I blame my step-mother
"So I got into confrontation with her and one thing led to the other, and that’s how I found myself in prison. I regret what happened; I was pushed to the wall. My wife and I needed freedom but my parents couldn’t allow us to live our way and away from them,” says the 41-year-old who initially thought with freedom, his old good soft life will come back.He was wrong. Rasesh leads a lonely hands-to-mouth life, a contrast to the picture he had in mind when the prison gate was opened, releasing him to freedom.
“The only privilege out here is freedom, otherwise what I’m experiencing is not different from prison life,” says Rasesh who considers himself an outcast ostracised by family and the larger Indian community.
“Would I be living here had my relatives and community accepted be back?” he poses before taking a long gaze at the ceiling board, lost in thought.Describing his father as a wealthy man, Rasesh had expected that once out, the family would help him to pick up the pieces and start afresh. The man of dual Kenyan-British citizenship had looked forward to securing a job and remarrying.
“It was all but a dream; I am a pauper living in squalor yet my father bequeathed on me 25 per cent of his wealth,” says Rasesh, whose wife left following the murder incident. The father was the proprietor of Amratal Hardware Stores along Kirinyaga Road where the young man worked between 1999 and 2007 earning a monthly salary of Sh60,000 before being thrown into prison.
Rasesh, who pursued a computer engineering course in the UK, was eventually made a partner in the business. He believes he is entitled to gratuity by virtue of being a co-owner in his father’s business that is still running.
“I have not signed any document selling my shareholding. I was an employee before being made partner and the law says that I am entitled to gratuity,” he states.Last year, through a cousin, Rasesh got a job at a charity home in Kasarani where he worked for four months before allegedly being dismissed after administration discovered he had a criminal record.
“I worked for the missionaries doing odd jobs of cleaning mentally deranged people and feeding them. A job that was given to me to punish me even more, as if having spent 14 years in prison was not enough punishment,” says Rasesh.Even though his blood sister steps in to assist Rasesh, the ex-murder convict feels the support is not enough. He wishes to lead his former life before going to prison where he undertook a diploma in law.

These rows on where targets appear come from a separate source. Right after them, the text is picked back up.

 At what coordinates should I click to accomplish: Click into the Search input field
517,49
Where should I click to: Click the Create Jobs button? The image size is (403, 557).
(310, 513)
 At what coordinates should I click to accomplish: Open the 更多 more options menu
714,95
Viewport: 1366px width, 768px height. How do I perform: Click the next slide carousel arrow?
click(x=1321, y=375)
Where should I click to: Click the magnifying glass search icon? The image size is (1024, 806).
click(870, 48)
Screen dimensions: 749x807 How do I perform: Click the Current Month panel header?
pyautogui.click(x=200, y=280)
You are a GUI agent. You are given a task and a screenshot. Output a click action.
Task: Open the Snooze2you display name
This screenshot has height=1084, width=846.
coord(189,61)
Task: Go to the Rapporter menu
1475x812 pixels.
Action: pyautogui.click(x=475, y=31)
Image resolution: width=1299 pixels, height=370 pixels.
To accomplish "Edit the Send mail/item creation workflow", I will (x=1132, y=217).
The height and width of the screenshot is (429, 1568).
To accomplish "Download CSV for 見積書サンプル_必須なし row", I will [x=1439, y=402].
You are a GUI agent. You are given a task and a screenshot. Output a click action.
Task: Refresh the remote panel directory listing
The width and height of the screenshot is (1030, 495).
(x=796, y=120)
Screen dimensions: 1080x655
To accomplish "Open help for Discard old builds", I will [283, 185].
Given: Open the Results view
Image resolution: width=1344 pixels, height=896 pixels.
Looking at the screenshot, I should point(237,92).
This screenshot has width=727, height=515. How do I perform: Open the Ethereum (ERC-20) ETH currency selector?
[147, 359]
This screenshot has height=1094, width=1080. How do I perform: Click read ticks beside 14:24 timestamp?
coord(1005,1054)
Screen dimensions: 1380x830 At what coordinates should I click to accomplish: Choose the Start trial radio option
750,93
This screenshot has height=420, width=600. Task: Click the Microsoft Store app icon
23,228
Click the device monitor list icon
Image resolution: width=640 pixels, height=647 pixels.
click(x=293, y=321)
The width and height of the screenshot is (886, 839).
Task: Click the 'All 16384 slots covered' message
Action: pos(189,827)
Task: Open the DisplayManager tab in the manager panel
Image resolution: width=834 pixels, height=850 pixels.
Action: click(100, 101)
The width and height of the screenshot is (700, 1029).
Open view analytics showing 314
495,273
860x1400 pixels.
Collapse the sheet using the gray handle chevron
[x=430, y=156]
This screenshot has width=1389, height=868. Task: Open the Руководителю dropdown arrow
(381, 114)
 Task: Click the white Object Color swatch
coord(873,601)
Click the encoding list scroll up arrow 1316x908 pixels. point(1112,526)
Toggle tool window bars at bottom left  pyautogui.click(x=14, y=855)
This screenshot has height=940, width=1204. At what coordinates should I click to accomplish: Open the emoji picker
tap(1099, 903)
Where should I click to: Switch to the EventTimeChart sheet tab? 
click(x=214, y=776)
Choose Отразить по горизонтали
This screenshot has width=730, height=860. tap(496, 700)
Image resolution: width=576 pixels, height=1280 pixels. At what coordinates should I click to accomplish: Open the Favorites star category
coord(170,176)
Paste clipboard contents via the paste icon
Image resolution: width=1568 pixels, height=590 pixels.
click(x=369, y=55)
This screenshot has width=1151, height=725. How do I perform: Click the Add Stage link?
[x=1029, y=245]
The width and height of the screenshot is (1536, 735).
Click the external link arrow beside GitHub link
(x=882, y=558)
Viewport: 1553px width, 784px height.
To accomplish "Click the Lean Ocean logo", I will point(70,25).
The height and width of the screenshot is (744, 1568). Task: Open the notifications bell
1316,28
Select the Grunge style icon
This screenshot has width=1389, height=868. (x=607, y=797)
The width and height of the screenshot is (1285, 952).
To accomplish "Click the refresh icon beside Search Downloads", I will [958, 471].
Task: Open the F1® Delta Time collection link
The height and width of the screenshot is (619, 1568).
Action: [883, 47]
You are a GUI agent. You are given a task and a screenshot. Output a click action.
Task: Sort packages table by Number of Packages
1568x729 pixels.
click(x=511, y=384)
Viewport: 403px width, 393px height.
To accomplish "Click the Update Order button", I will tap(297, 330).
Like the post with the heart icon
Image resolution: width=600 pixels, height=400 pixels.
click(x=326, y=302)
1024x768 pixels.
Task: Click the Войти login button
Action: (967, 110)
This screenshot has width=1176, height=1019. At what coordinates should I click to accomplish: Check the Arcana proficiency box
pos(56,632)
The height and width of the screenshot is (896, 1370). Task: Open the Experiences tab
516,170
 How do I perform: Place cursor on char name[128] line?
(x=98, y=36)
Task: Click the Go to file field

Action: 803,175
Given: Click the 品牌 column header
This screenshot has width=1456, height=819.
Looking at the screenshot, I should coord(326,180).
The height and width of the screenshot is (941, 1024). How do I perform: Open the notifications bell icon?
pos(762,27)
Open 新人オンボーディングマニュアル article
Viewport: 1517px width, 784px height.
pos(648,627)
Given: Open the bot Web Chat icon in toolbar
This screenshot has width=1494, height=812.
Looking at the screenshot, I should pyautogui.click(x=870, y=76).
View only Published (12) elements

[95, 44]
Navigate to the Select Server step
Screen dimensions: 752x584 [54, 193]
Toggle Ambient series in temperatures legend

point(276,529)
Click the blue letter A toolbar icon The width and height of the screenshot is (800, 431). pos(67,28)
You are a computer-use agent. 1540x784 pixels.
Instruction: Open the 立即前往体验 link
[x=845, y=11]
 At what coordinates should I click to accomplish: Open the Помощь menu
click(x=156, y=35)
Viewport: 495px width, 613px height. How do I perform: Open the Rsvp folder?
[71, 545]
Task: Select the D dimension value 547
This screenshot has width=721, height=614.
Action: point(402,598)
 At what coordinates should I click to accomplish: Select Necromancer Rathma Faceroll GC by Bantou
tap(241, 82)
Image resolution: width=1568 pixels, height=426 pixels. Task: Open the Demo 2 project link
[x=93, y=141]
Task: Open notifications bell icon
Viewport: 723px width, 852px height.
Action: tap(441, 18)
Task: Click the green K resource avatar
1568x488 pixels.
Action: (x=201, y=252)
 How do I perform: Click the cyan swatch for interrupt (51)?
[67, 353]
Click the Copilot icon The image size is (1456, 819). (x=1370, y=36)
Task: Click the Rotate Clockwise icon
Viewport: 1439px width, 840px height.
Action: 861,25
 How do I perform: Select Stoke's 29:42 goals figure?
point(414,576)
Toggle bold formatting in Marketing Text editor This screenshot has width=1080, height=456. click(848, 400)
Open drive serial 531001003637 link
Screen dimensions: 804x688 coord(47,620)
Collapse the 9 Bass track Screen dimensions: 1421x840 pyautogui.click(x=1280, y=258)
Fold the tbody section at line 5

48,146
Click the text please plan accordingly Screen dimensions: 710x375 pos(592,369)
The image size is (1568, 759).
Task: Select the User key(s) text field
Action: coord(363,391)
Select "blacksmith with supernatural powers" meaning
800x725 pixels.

He claims his valuables including some cash and gold were taken from his room when he was arrested, adding: “We lost our mother in 1993 and as far as I am aware, she left all her valuables to be shared between my sister and me.”
Thoughts of selling one of his kidneys often cross his mind. “Though I committed a crime, which I was punished for; I don’t deserve to suffer after earning freedom. Life is tempting to the extent I have tried selling one of my kidneys in order to get finances,” says Rasesh.
Were he in a position to afford an air ticket, the man could have flown to Britain where he believes there are better support systems for ex-convicts than in Kenya.While in prison, Rasesh claims he was discriminated due to his skin colour. And to overcome the discrimination, he had to devise ways of survival including giving bribes to some of the warders and wardresses.
“Life is relatively comfortable inside there (prison) especially if you have money and a mobile phone. Fortunately, I had both courtesy of friends,” says Rasesh whose death sentence was commuted to life imprisonment in 2018.
This is after he appealed and was given a 20-year jail term. The following year, Rasesh successfully sought from court resentencing, earning freedom two years later.“Since my release I have been living the life of a pauper. My sister has been paying my rent and giving me a stipend to survive on but it is simply not enough. I need help yet I’m in a dilemma. People here in Ruaka think I am a vagabond, on the other hand, the Indian community does not want me,” cries out Rasesh.